И снова всплески за бортом, глухие удары литавр, крик чаек, человеческий стон и соленый, как море, пот.
Глава IX
Прежде чем благословить Богдана в трудный путь, юный князь долго о чем-то с ним беседовал взаперти. Утром в тереме еще не толкалась, не суетилась челядь, был слишком ранний час. Однако стоявший на страже у входа в главную княжескую горенку воин опасливо косился по сторонам, прижимая большое свое ухо к двери и прислушиваясь к тому, о чем говорили Святослав и тысяцкий. На безбровом, вытянутом, как лисья морда, лице подслушивавшего отражалась то досада, то радость в зависимости от того, достигали слова говоривших его слуха или нет.
Судя по тому, как часто прекрасная Малуша бегала за угощениями, княжич придавал разговору с Богданом особое внимание. Никто, кроме любимицы Святослава, не был допущен в покои, и это обстоятельство подчеркивало тайный характер беседы.
Как только девушка появлялась с очередным подносом или кувшином, стражник по прозвищу Лис, отпрянув от двери, принимал отрешенный вид.
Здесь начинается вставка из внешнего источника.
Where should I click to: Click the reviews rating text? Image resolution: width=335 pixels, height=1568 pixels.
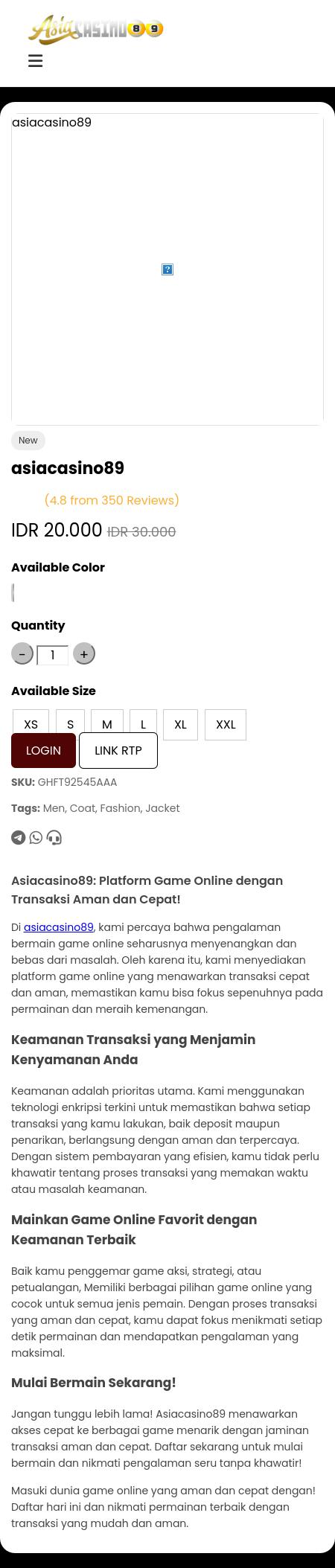pyautogui.click(x=112, y=500)
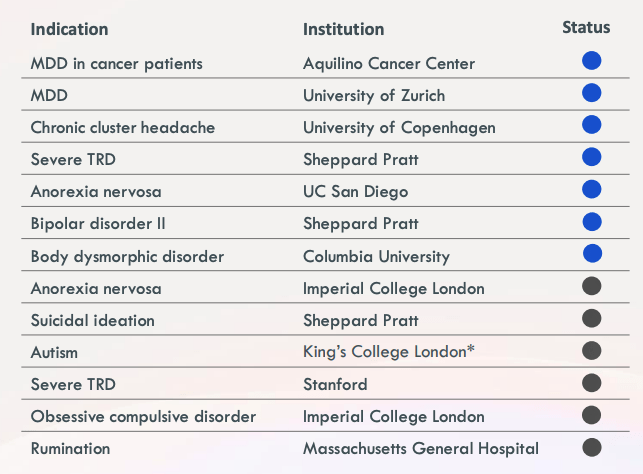Select the Rumination indication text
The width and height of the screenshot is (643, 474).
70,449
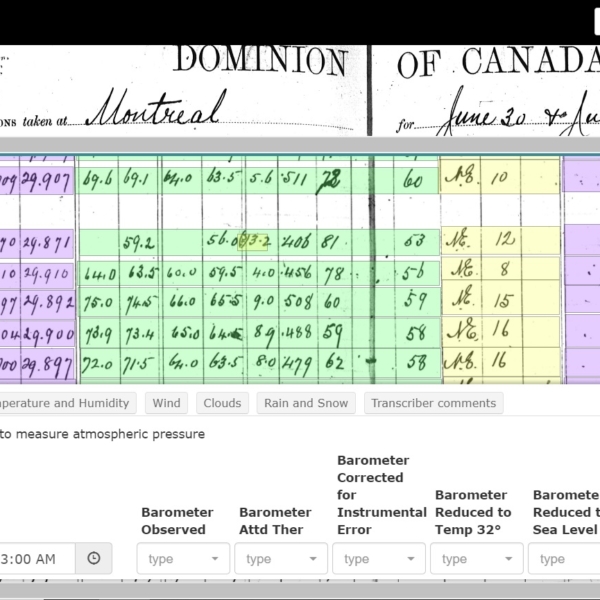Screen dimensions: 600x600
Task: Open the Barometer Reduced to Temp 32° dropdown
Action: pyautogui.click(x=477, y=559)
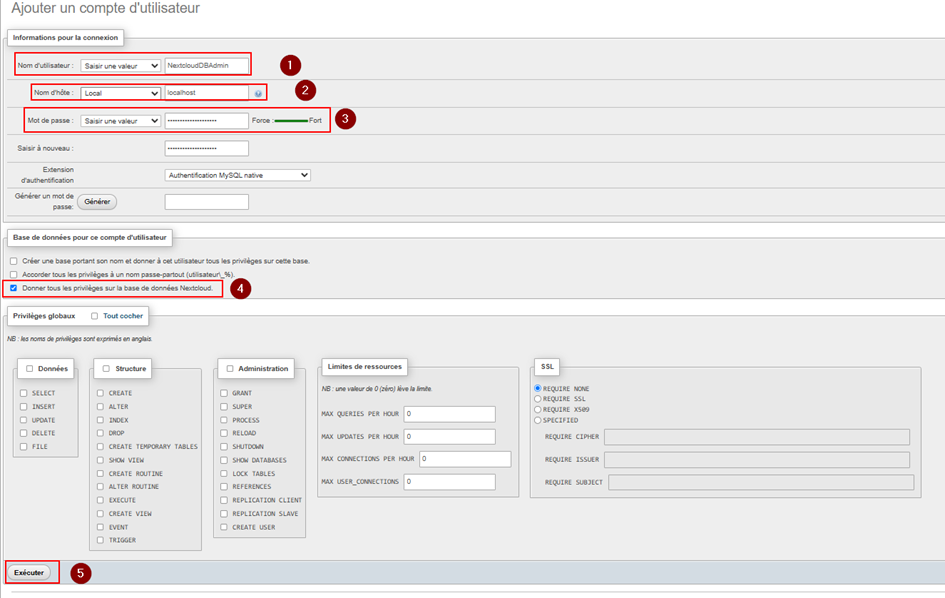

Но стоило ей скрыться за дверью или сбежать по лавинкам вниз, он снова весь внимание.
Малуша дверь то в последний раз прикрыла неплотно. Лис отчетливо расслышал:
— Коли разобраться, Петр хлеб ест не отцовский, на своем сидит. Нет ему от Царьграда покоя. — Говорил Святослав в раздумье. — Ромеи, понятно, об утерянном помнят. Понятно, что и булгары землю свою утверждают. Всяк владыка для себя мыслит…
А Богдан, помолчав, заметил:
— Знаю твои думы, знаю. Хоть и всяко бывало… А и греки нам не доброхоты, княжич, нет.
Святослав ему:
— Что греки? Им персы-арапы более поперек, от них грекам главная забота исстари. Нас же опасаются и чтят. Потому и наровят поставить над нами своего бога. Батюшка мой, хоть и ходил на греков, да после поладил, печатью скреплял с цесарем великие любы. Как не чтить им запись врученную, Игореву. Не посягнут на нас, не посмеют. А булгары, стало быть, дерзнули.
— Да… Радогощ разорен. Грек сказал правду.
— Я хочу на Дунай идти.
— Погоди, княжич, я все разведаю. Узнаю помыслы булгарского господаря.